One has to define a purchase cost for the SMDR/CDR data which will serve as the expected cost from the suppliers, as follows:

  • If you defined that SMDR/CDR are rated using price lists when you originally imported the SMDR/CDR format, SNs are then associated with purchase price lists under each customer’s account (SN pages).
  • If SMDR/CDRs are rated using a purchase price column from the SMDR/CDRs, the portal will use this as the purchase (or cost) price of calls to your company. When the SMDR/CDR is imported via a supplier account, make sure you indicate that SMDR/CDRs hold this and identify which column holds this piece of data during the process of importing the SMDR/CDR format.

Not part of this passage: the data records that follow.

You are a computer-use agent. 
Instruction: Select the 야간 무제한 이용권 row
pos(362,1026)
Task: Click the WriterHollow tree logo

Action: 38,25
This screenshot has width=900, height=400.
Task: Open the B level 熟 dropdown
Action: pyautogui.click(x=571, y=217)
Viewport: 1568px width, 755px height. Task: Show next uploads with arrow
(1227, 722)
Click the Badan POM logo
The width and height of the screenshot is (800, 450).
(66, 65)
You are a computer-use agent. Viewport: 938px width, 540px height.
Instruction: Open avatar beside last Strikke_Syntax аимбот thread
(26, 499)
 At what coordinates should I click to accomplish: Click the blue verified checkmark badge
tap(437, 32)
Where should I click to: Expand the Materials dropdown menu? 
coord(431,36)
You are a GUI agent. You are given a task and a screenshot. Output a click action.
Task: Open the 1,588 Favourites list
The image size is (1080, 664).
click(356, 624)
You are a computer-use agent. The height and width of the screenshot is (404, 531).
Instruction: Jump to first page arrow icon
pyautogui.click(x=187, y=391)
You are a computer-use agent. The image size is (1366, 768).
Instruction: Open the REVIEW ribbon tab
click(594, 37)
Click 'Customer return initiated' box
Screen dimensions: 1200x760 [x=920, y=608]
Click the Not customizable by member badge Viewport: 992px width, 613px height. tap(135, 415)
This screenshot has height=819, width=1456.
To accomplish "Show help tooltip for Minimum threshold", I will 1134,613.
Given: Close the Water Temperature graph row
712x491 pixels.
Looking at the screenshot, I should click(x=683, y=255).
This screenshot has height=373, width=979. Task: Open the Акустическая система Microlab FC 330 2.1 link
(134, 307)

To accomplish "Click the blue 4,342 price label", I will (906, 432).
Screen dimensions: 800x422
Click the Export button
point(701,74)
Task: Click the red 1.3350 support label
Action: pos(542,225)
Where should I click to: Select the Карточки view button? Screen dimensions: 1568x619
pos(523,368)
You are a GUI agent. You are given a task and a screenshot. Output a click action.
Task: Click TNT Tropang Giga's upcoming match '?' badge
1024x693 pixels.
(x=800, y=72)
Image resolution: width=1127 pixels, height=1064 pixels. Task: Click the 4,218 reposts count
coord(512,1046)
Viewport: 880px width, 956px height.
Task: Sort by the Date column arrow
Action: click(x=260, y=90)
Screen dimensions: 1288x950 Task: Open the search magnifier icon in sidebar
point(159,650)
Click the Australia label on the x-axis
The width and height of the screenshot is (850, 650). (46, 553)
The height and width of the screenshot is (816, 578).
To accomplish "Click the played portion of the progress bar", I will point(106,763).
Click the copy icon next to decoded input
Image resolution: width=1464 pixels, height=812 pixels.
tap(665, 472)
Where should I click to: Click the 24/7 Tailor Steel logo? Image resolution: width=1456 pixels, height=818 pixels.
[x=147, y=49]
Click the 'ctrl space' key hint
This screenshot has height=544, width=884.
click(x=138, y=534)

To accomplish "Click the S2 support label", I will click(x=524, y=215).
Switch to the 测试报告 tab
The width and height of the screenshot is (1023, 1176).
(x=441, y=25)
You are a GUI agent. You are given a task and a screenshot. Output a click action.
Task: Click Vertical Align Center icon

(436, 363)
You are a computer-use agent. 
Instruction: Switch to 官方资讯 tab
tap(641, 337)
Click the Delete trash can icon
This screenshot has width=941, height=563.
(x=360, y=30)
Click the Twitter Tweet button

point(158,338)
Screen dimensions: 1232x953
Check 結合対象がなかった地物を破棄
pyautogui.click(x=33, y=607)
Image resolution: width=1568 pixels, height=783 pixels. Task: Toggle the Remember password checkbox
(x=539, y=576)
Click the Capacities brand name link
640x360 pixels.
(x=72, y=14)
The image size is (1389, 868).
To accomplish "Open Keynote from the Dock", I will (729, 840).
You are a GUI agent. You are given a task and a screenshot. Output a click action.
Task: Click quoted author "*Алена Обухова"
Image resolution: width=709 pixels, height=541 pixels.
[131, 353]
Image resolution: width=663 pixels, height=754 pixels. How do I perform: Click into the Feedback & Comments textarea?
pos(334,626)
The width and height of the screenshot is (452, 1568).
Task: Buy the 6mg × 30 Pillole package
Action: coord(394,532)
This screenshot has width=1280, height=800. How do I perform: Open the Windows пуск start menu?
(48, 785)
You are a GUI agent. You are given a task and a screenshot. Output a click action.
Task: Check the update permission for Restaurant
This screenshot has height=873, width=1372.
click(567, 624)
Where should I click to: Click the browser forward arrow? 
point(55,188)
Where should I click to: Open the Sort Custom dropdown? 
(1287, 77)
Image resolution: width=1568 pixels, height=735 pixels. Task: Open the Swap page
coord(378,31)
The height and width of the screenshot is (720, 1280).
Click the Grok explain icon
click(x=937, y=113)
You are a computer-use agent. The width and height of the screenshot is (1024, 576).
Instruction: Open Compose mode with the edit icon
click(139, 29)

TelecomBilling.Net then stores your costs in specific fields in the database table that stores rated SMDR/CDRs. These tables are called VoiceSMDR/CDRData, DataSMDR/CDRData and ServiceSMDR/CDRData and are used for storing rated data for voice, data and services respectively:

  • Voice SMDR/CDR:
    • Calculated_Call_Cost: expected cost of SMDR/CDR from supplier as calculated by your portal if billing is done using price lists
    • Carrier_Call_Cost: actual cost billed by supplier if billing using data from the SMDR/CDRs
    • Customer_Call_Cost: cost to customer
  • Data SMDR/CDR:
    • Calculated_Package_Cost: expected cost of SMDR/CDR from supplier as calculated by your portal
    • Carrier_Package_Cost: actual cost billed by supplier if billing using data from the SMDR/CDRs
    • Customer_Package_Cost: cost to customer
  • Service SMDR/CDR:
    • Calculated_Service_Cost: expected cost of SMDR/CDR from supplier as calculated by your portal if billing is done using price lists
    • Carrier_Service_Cost: actual cost billed by supplier if billing using data from the SMDR/CDRs
    • Customer_Service_Cost: cost to customer

You also have the equivalent profit fields in that table. You then have a financial report that gives you, sales price of SMDR/CDRs and expected costs. Report is called ‘Revenue assurance and profit’.